- **Tasks to complete**:
**a.** Translate this sentence from the passage about Superstars on the Superstation into Spanish: "The event also featured several celebrities."
**b.** Print the passage about Superstars on the Superstation exactly, from "The event also" to "a Hidden Gem.".

- **Supplied passage**:
Begin
- Promotion: Jim Crockett Promotions
- Date: February 2, 1986 (aired February 7, 1986)
- City: Atlanta, Georgia
- Venue: Omni
- Attendance: 10,000

= Superstars on the Superstation =

US television special

Superstars on the Superstation was a televised professional wrestling event, presented by Jim Crockett Promotions, filmed in advance at the Omni in Atlanta, Georgia, airing on TBS on February 7, 1986. The event drew 10,000 fans to the Omni, while the broadcast had a Nielsen ratings of 3.2.

The event also featured several celebrities. Singer Willie Nelson, NASCAR legend Benny Parsons and Major League Baseball pitcher Gaylord Perry were all interviewed during the broadcast, with Nelson cutting a promo with Dusty Rhodes.

In August 2019 it was announced that Superstars on the Superstation would be uploaded to the WWE Network as a Hidden Gem.
End
- **Provided data**:
Begin
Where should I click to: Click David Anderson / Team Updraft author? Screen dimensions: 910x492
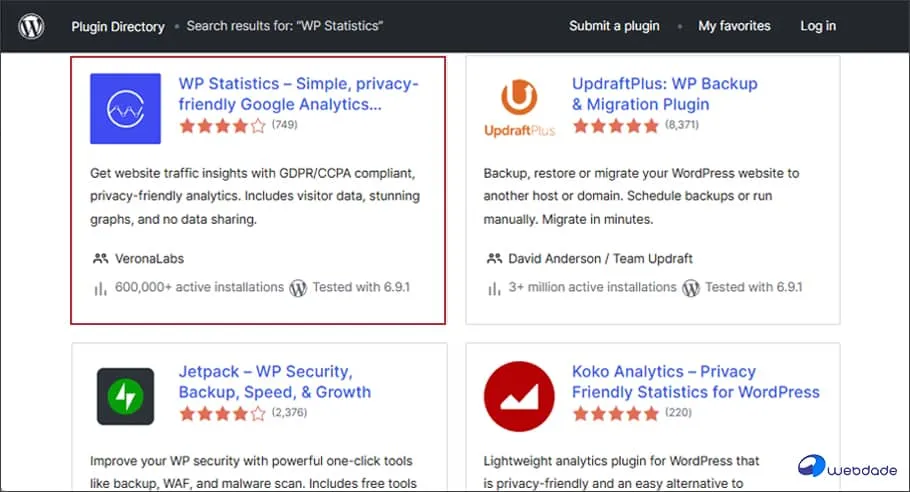600,259
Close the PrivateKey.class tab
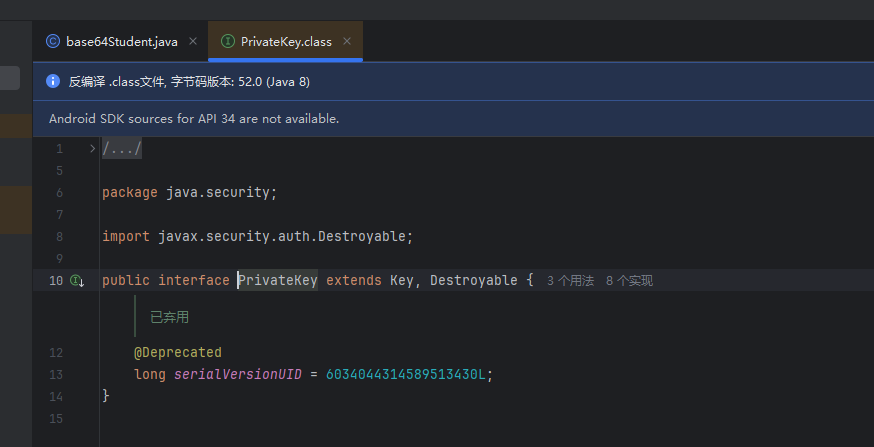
End
- **Answer set**:
**a.** El evento también contó con varias celebridades.

**b.**
The event also featured several celebrities. Singer Willie Nelson, NASCAR legend Benny Parsons and Major League Baseball pitcher Gaylord Perry were all interviewed during the broadcast, with Nelson cutting a promo with Dusty Rhodes.

In August 2019 it was announced that Superstars on the Superstation would be uploaded to the WWE Network as a Hidden Gem.